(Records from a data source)
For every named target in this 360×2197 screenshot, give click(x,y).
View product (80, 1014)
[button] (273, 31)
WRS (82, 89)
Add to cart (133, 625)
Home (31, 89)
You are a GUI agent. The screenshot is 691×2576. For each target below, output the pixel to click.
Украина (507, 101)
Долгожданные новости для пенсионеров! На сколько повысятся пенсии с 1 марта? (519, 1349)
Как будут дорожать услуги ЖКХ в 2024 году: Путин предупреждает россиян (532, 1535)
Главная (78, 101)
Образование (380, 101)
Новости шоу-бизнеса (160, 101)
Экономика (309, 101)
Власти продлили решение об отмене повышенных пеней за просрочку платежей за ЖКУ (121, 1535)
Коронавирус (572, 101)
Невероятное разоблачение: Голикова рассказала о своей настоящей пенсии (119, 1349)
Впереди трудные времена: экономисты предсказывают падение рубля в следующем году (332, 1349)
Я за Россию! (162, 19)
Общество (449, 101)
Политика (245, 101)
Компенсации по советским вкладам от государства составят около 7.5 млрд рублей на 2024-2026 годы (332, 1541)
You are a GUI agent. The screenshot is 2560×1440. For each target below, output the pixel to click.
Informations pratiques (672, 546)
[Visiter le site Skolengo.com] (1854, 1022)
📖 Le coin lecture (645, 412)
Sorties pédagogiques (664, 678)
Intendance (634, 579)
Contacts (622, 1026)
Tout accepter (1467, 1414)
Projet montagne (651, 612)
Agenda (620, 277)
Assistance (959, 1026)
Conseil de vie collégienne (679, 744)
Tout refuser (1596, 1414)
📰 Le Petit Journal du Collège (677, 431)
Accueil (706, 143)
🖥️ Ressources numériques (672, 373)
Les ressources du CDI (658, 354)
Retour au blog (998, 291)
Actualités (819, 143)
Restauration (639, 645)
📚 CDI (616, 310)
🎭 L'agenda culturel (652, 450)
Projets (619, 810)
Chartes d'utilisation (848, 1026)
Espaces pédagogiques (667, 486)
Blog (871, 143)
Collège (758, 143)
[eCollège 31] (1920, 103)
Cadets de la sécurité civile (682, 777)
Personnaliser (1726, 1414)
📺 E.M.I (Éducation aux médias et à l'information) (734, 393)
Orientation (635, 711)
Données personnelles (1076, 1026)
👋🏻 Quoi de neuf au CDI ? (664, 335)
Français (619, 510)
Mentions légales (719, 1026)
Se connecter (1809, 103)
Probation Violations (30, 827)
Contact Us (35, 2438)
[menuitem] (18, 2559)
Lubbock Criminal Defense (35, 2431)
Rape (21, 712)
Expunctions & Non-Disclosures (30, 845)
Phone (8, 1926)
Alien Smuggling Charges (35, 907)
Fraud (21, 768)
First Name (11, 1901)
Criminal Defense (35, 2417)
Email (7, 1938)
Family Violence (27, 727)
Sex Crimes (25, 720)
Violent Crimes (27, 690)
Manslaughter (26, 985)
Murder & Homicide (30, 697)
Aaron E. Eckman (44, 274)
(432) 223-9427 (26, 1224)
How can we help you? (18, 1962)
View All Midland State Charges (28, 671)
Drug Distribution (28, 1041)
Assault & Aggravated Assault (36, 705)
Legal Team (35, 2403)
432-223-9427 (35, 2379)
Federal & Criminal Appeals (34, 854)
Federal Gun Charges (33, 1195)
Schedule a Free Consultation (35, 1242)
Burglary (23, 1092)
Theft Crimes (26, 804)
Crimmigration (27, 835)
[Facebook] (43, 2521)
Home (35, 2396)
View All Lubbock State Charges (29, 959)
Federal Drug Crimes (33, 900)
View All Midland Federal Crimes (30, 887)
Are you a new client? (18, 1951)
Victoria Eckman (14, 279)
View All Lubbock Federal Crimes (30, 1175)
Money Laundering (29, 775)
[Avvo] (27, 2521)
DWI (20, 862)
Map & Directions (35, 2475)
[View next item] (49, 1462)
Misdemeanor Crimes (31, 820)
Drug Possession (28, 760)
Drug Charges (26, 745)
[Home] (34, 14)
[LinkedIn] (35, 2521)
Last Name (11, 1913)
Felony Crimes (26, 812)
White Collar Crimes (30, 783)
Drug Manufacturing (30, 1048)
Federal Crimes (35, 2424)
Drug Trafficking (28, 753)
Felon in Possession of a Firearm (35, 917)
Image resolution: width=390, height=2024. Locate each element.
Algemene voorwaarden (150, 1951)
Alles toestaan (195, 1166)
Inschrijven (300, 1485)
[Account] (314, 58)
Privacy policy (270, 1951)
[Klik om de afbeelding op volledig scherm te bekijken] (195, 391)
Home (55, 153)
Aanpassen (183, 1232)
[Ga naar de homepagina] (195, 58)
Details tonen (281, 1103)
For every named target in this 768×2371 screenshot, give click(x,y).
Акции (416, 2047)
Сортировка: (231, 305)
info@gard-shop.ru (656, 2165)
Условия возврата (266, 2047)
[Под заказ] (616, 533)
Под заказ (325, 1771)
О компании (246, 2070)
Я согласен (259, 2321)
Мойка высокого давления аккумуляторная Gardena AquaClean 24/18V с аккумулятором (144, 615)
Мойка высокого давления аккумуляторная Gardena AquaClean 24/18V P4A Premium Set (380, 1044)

#### [Directions]
For each line above that contains the word "высокого", copy that line.

#### [Completed exercise]
Мойка высокого давления аккумуляторная Gardena AquaClean 24/18V с аккумулятором (144, 615)
Мойка высокого давления аккумуляторная Gardena AquaClean 24/18V P4A Premium Set (380, 1044)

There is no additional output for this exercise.